08 Apr, 2013

1 commit

  • In order to allow transactions and log flushes to happen at the same
    time, gfs2 needs to move the transaction accounting and active items
    list code into the gfs2_trans structure. As a first step toward this,
    this patch removes the gfs2_ail structure, and handles the active items
    list in the gfs_trans structure. This keeps gfs2 from allocating an ail
    structure on log flushes, and gives us a struture that can later be used
    to store the transaction accounting outside of the gfs2 superblock
    structure.

    With this patch, at the end of a transaction, gfs2 will add the
    gfs2_trans structure to the superblock if there is not one already.
    This structure now has the active items fields that were previously in
    gfs2_ail. This is not necessary in the case where the transaction was
    simply used to add revokes, since these are never written outside of the
    journal, and thus, don't need an active items list.

    Also, in order to make sure that the transaction structure is not
    removed while it's still in use by gfs2_trans_end, unlocking the
    sd_log_flush_lock has to happen slightly later in ending the
    transaction.

    Signed-off-by: Benjamin Marzinski
    Signed-off-by: Steven Whitehouse

    Benjamin Marzinski
     

29 Jan, 2013

1 commit

  • Instead of using a list of buffers to write ahead of the journal
    flush, this now uses a list of inodes and calls ->writepages
    via filemap_fdatawrite() in order to achieve the same thing. For
    most use cases this results in a shorter ordered write list,
    as well as much larger i/os being issued.
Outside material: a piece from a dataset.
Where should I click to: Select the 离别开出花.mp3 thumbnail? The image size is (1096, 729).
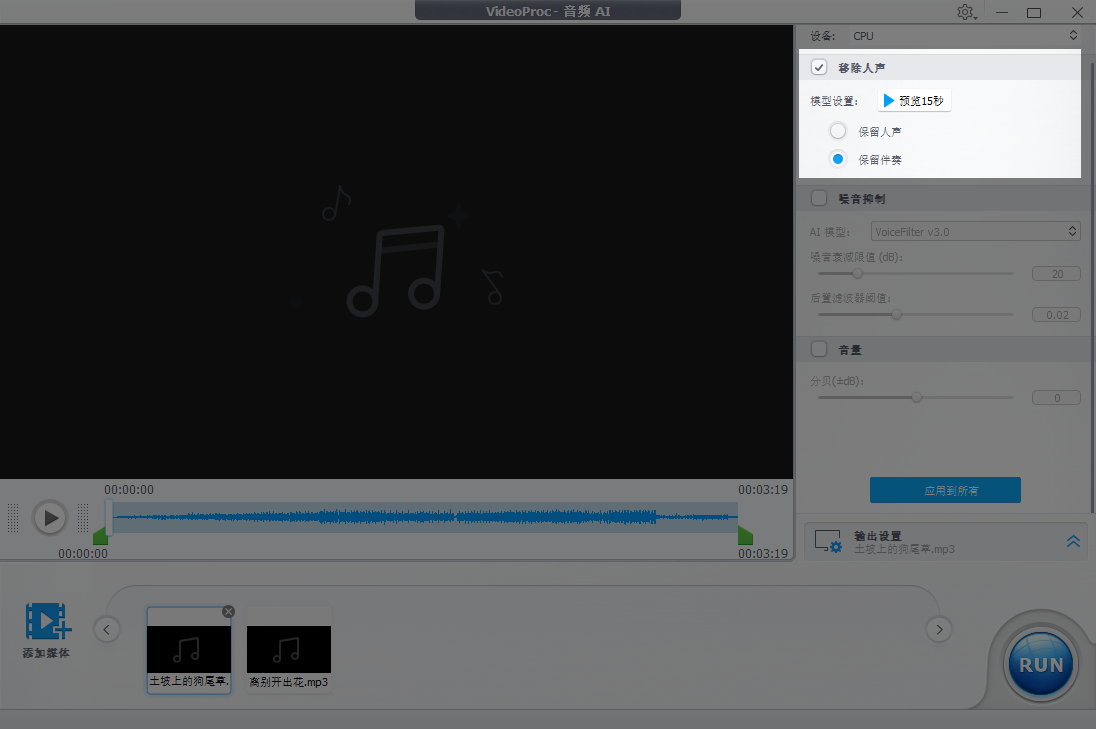pyautogui.click(x=288, y=649)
    The ordered write list is sorted by inode number before writing
    in order to retain the disk block ordering between inodes as
    per the previous code.

    The previous ordered write code used to conflict in its assumptions
    about how to write out the disk blocks with mpage_writepages()
    so that with this updated version we can also use mpage_writepages()
    for GFS2's ordered write, writepages implementation. So we will
    also send larger i/os from writeback too.

    Signed-off-by: Steven Whitehouse

    Steven Whitehouse
     

02 May, 2012

1 commit

  • This patch eliminates the gfs2_log_element data structure and
    rolls its two components into the gfs2_bufdata. This makes the code
    easier to understand and makes it easier to migrate to a rbtree
    to keep the list sorted.

    Signed-off-by: Bob Peterson
    Signed-off-by: Steven Whitehouse

    Bob Peterson
     

24 Apr, 2012

4 commits

  • This patch removes a log lock from around atomic operation where
    it is not needed, removes an unused variable, and also changes
    a void pointer used incorrectly to a struct page pointer.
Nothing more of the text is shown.